** To do **
Number of lines with the string "empty" in the entries below: report it, and nothing besides.

** Records provided **
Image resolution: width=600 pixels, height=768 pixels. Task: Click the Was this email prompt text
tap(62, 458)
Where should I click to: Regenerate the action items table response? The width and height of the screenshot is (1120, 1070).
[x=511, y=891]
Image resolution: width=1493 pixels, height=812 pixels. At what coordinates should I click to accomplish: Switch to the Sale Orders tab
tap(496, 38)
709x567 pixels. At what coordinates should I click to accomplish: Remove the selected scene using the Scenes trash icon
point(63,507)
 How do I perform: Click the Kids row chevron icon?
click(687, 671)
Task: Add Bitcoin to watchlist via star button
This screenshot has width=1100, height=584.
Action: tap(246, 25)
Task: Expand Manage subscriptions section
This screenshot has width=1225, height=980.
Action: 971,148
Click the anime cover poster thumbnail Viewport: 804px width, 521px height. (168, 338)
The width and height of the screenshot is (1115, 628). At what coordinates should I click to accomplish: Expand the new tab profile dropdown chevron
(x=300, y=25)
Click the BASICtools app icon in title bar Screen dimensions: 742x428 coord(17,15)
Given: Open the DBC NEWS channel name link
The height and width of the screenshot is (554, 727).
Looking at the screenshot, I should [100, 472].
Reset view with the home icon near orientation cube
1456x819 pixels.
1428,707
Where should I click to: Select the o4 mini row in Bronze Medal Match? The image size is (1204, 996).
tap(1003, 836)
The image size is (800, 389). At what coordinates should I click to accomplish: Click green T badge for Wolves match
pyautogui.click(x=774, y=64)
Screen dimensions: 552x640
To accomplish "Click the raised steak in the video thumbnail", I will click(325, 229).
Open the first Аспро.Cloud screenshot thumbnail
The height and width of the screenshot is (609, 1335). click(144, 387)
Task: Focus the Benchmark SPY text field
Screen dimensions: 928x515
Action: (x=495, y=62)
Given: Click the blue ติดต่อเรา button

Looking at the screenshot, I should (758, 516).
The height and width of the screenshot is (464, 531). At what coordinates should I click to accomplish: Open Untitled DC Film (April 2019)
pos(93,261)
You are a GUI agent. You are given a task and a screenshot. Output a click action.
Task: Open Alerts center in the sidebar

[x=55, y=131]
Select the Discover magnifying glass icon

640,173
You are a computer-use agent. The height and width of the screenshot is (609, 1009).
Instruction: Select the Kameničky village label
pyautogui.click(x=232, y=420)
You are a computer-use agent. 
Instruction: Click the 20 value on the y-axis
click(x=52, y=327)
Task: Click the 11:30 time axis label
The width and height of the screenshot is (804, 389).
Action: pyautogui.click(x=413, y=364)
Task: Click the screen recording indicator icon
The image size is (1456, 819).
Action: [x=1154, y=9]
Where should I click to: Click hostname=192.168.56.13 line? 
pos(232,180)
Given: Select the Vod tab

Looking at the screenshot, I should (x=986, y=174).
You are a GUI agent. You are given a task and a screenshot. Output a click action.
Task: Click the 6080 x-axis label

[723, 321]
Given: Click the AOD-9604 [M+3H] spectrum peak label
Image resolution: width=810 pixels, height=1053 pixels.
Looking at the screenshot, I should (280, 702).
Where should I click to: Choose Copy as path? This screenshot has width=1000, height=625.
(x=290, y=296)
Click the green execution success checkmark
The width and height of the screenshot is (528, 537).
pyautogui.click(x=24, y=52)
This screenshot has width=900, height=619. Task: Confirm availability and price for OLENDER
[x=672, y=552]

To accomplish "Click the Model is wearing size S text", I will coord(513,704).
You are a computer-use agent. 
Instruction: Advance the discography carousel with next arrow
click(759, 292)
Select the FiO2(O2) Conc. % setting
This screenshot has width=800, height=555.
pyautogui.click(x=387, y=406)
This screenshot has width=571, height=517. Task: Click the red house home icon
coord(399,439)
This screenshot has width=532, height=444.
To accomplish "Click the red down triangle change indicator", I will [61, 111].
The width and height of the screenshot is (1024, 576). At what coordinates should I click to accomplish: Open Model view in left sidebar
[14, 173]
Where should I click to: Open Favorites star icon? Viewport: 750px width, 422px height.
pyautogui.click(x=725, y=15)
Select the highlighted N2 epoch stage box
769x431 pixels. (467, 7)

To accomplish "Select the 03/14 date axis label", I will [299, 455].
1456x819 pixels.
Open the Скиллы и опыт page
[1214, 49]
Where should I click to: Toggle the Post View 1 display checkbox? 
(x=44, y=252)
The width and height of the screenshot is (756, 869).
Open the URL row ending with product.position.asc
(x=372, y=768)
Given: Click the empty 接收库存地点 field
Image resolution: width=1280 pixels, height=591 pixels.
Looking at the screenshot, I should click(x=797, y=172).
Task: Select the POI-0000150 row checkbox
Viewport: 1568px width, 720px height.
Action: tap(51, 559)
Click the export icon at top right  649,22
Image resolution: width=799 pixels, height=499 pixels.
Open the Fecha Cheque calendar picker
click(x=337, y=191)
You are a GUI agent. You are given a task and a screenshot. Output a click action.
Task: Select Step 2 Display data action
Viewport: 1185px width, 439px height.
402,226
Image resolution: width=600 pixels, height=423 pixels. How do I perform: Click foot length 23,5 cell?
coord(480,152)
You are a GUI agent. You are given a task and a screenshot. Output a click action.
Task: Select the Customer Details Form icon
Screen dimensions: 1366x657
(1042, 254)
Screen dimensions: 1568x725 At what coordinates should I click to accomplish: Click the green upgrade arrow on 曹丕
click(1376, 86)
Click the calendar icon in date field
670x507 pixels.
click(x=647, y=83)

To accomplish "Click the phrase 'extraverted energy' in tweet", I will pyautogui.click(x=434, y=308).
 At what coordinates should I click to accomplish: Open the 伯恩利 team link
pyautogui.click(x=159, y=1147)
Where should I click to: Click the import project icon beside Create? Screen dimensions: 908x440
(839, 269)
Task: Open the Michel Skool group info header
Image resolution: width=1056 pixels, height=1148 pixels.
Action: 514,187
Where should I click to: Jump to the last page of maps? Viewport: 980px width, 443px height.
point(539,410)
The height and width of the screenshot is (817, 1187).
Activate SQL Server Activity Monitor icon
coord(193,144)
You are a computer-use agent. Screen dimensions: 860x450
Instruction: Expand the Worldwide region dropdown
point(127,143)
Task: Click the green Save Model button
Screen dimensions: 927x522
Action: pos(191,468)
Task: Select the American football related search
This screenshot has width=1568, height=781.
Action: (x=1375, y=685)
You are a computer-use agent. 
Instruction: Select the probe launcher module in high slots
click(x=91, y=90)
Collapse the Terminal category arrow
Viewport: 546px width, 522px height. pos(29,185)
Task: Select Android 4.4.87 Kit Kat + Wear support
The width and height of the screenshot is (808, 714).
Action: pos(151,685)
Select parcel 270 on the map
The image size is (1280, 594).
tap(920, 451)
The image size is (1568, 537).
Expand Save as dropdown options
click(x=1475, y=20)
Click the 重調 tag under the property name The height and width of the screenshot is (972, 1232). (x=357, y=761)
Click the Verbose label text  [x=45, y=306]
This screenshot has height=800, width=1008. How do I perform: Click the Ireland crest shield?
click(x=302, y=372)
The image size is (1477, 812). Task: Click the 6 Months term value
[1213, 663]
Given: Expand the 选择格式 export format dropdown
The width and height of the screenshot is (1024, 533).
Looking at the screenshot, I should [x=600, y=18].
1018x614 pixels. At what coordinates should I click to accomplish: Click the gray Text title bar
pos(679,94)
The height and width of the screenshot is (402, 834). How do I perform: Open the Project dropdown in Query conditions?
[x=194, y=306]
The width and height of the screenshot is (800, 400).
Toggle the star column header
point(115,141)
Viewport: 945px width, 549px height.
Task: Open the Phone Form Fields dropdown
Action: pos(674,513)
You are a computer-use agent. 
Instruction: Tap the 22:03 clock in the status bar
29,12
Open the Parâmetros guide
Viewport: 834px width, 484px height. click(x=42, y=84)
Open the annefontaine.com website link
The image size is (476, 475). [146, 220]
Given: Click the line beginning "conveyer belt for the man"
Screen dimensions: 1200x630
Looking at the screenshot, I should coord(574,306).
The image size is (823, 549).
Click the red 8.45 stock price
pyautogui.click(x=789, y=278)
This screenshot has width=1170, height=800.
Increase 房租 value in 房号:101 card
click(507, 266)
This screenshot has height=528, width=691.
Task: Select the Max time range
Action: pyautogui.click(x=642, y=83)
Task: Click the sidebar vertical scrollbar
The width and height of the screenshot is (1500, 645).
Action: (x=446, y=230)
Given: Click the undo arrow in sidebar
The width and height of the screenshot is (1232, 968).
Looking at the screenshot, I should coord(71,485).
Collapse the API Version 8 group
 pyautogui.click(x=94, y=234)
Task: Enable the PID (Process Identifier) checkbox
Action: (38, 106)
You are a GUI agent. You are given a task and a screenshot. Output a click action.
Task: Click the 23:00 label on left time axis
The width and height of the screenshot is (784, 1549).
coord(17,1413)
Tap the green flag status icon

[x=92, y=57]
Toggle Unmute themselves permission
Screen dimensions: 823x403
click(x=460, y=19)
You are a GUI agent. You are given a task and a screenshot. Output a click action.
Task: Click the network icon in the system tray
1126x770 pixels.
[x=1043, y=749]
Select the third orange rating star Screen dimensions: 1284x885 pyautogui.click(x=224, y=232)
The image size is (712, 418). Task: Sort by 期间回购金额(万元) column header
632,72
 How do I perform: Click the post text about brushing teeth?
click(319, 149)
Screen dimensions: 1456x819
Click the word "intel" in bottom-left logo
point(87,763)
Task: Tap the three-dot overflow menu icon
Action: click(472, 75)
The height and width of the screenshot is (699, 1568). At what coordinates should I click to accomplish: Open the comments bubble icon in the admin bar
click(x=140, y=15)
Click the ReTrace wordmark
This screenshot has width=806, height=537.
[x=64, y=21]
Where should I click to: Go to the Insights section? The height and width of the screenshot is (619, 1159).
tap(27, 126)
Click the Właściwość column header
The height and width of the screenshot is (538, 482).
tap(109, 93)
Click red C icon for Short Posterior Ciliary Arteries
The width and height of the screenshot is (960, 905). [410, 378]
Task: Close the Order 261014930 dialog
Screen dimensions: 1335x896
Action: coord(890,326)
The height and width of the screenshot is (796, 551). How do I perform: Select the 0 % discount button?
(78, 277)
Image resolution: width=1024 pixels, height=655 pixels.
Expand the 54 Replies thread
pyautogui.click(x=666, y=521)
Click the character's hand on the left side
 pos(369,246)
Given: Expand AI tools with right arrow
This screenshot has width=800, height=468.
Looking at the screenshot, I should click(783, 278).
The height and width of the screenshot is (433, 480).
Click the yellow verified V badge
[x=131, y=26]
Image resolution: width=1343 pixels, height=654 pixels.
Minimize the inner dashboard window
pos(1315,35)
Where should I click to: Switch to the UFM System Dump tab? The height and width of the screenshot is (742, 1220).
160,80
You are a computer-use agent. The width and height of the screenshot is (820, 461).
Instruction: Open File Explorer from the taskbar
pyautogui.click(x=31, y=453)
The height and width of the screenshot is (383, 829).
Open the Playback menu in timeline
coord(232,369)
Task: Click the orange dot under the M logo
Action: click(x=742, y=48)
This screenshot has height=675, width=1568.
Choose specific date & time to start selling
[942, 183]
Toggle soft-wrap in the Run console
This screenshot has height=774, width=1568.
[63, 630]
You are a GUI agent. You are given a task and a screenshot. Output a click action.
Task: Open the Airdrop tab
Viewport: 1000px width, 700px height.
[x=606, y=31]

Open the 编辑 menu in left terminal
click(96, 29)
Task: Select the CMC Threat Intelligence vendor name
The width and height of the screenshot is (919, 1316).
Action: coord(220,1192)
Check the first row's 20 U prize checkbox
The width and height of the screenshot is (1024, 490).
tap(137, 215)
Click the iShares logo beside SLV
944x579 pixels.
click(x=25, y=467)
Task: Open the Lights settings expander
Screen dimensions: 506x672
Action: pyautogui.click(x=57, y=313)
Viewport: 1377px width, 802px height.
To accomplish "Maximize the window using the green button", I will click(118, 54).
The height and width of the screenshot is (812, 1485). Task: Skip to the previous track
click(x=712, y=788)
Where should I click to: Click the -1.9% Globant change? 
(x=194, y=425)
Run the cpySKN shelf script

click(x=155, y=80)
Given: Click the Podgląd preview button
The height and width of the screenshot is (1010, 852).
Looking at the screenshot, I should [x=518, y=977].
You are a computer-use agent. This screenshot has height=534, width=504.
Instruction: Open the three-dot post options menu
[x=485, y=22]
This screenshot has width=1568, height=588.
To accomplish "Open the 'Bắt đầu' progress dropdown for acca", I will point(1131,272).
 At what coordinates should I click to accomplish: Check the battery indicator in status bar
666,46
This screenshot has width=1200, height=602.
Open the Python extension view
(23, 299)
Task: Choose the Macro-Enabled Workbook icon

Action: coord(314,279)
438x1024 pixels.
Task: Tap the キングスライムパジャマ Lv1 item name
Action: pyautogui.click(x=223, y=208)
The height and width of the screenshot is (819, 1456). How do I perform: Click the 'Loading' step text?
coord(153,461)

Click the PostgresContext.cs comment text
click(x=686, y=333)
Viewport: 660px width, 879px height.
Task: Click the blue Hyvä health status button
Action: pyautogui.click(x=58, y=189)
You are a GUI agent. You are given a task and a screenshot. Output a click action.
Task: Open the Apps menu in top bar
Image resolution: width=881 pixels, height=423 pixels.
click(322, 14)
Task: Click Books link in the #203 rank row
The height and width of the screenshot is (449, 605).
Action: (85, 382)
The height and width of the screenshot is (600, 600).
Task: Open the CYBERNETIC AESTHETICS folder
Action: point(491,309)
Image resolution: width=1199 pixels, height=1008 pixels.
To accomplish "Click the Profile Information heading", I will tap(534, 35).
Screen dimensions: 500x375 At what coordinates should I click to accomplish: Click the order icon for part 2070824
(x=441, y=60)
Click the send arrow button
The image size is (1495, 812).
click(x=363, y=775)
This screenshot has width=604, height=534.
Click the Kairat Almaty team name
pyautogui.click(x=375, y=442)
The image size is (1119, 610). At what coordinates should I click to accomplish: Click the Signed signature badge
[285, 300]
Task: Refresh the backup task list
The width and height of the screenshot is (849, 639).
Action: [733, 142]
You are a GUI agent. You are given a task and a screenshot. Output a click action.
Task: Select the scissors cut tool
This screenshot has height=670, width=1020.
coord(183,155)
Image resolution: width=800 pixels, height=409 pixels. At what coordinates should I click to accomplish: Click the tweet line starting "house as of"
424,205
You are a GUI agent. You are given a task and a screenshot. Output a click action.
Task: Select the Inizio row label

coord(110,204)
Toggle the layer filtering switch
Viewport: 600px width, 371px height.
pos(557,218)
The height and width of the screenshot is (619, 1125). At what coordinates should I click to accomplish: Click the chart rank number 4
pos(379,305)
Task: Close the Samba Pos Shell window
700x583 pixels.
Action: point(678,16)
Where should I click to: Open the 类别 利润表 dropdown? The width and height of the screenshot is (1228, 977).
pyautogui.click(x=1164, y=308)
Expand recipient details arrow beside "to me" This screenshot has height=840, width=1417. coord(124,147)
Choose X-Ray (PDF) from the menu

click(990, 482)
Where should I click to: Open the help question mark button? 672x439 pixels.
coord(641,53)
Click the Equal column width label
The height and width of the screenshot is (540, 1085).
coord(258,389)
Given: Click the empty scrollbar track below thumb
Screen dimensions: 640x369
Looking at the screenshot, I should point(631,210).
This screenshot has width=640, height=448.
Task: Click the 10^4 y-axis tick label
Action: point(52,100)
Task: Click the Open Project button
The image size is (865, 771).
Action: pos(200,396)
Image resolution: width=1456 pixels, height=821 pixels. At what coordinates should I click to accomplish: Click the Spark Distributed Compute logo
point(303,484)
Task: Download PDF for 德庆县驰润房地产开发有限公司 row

** Expected answer **
2